### GIVEN TEXT
▬▬▬

# 67 Gto Steering Wheel Removal



## SPRAYPRODUCTS (May 6, 2008)

I Just Got A 67 Gto And I Am Not A Mechanic. I Want To Change The Steering Wheel And I Have Gotten The Wheel And A Steering Wheel Puller But I Am Stopped On The Project Before I Start. I Have The Original Gm Service Manual And In The Explanation For The Steering Wheel Removal The First Step Is To Remove The Horn Button/ornament. It Says To "lift To Remove Ornament",and I Have Been Pulling On This Ornament With Just My Fingers And I Can't Get Itto Budge.
Does Anybody Have A Suggestion? Thanks Bill


----------



## 05GTO (Oct 6, 2004)

I would carefully try removing it with a small screwdriver, It is held in place with pressure tabs.


----------



## blondie67 (Jan 28, 2008)

*Just a question..*

Hi. Are you putting another stock one in? If not, how is the steering wheel you're taking out? I bought one for my 67, but it's in bad shape. Let me know if you're interested in selling it.
Linda


----------



## wytnyt (May 17, 2008)

linda
i have another steering wheel id be glad to give you 
it does have the usual cracks around it but that way you can keep your existing wheel on while you get another repaired


----------



## blondie67 (Jan 28, 2008)

Hi. Is it a black three prong? I'd be very interested. How is the horn button? Mine has many cracks in it as well as the wheel and hub...
Linda


----------



## wytnyt (May 17, 2008)

linda
yes mine is black ,,,like i said it does need to be rebuilt as it has cracks around it.
it has the center chrome part and i think two of the three horn buttons were broke .i had used shims to hold them in place that worked pretty good.

▬▬▬

### SUPPLIED MATERIAL
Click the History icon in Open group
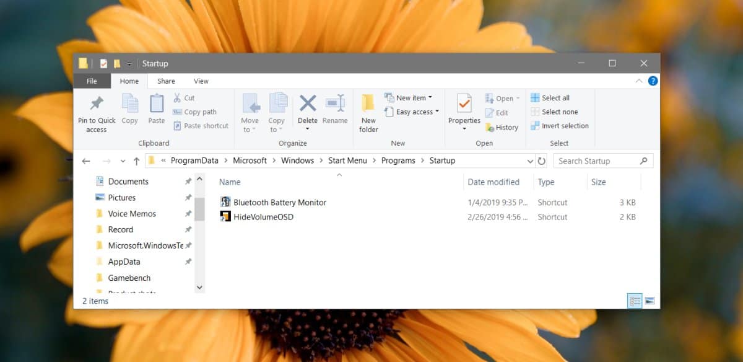This screenshot has width=743, height=362. pyautogui.click(x=490, y=128)
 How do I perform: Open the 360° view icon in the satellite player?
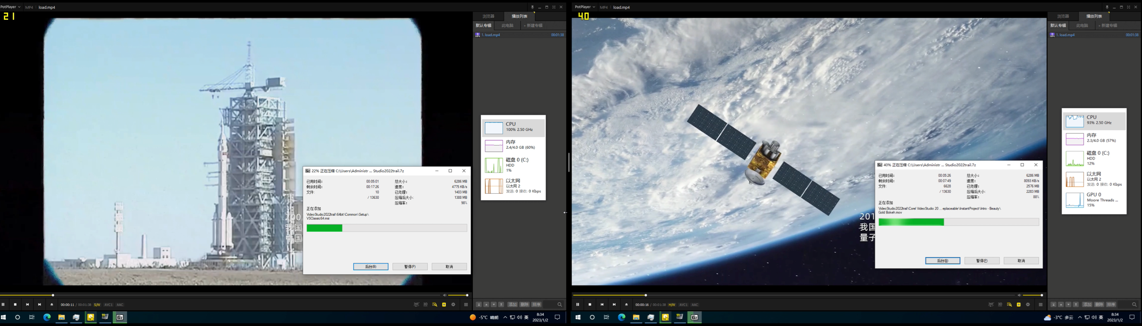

▬▬▬

### TASK PROMPT
Reproduce verbatim the portion of the GTO steering wheel thread that begins with the words "## 05GTO (Oct" and ends after "in selling it.".

### OUTPUT BELOW
## 05GTO (Oct 6, 2004)

I would carefully try removing it with a small screwdriver, It is held in place with pressure tabs.


----------



## blondie67 (Jan 28, 2008)

*Just a question..*

Hi. Are you putting another stock one in? If not, how is the steering wheel you're taking out? I bought one for my 67, but it's in bad shape. Let me know if you're interested in selling it.